Before my last memoir, Miss New York Has Everything, was published, I went fetal for a day thinking about everything I said and didn’t say, and worrying over how vulnerable I’d made myself by telling true stories about my life.

I don’t think I realized in the writing of that book — writing, of course, being a solitary and hidden act — that there was a chance people, real people, people in my life and beyond, might actually read what I’d written.

What if I’d gotten things wrong? What if people didn’t like what they read? Worse, what if everyone misunderstood me?

“When you write memoir, people will misunderstand you. Expect a shit-storm.” That’s a quote from a panel on memoir writing at this year’s Associated Writing Program’s annual conference.

Jeannette Winterson, a writer I love, was on that panel. She knows a lot about being misunderstood. If you haven’t read it yet, you should check out her last memoir, Why Be Happy When You Could Be Normal. It’s brilliant.

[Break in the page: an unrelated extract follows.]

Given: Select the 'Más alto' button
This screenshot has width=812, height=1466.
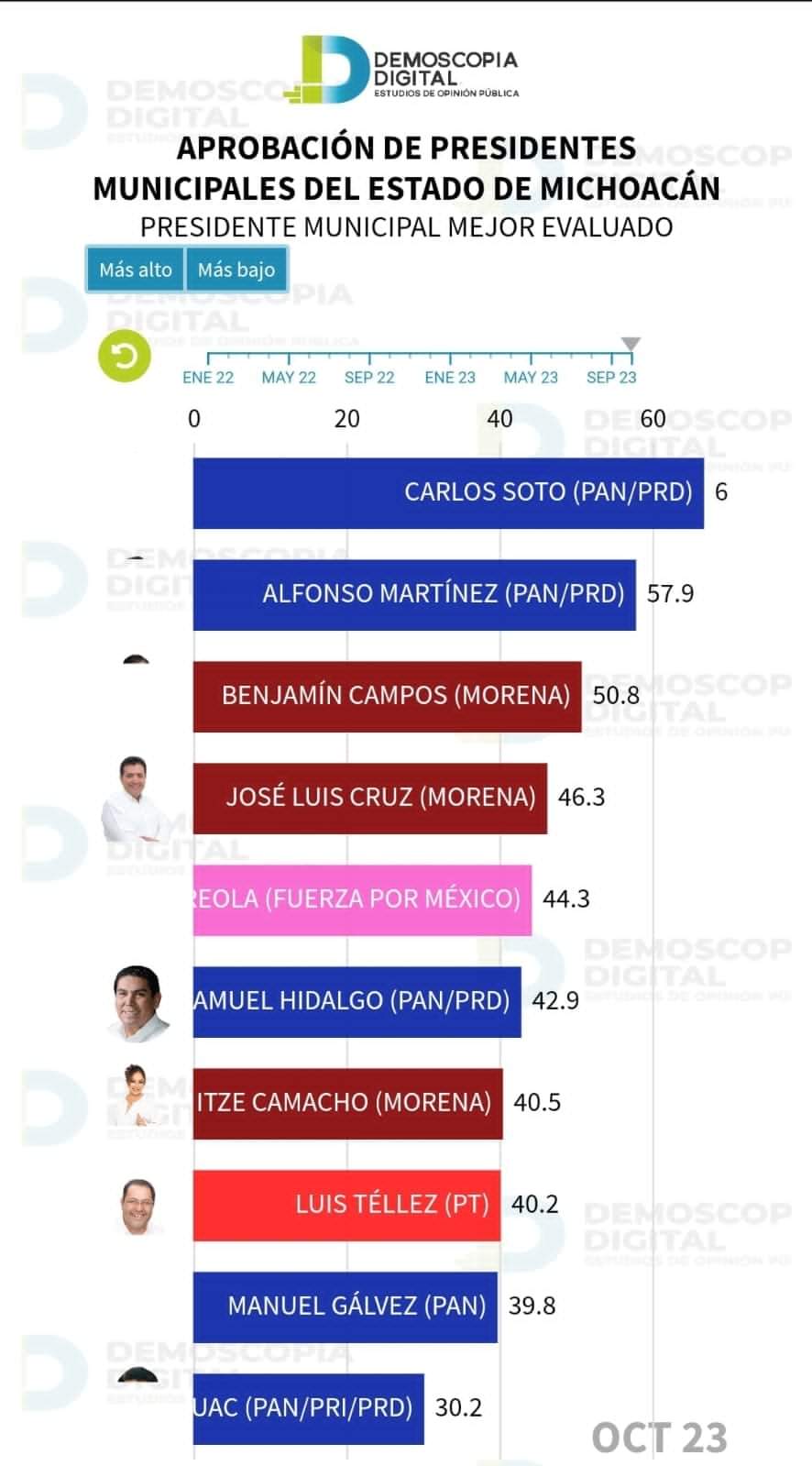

Another writer I love, Alison Bechdel, has a moment in her latest memoir, Are You My Mother, where she falls on the floor in panic and fear over what she’s done.

It’s very much like that.

This second-book experience for me is not much different from my first, although right now I can’t go fetal or lie flat on the floor and make like a bath mat. My life — full as it is with children and work and bills and yard work and old salami that will stink up the fridge if I don’t get to it before garbage day — won’t let me.

That fullness is, I know, a great gift. It keeps me in motion. It keeps me vertical.

Still.

So I’m pondering all of this, and remembering my first book, the fear and hope of all that, and I’m thinking about the time when I showed up at Sam’s Club for a book signing and they expected Miss America.

Kirsten Haglund

That’s right. Miss America.

It’s a story I explain in this essay in the Spring issue of The New Yinzer magazine.

Life is going to change. I feel it.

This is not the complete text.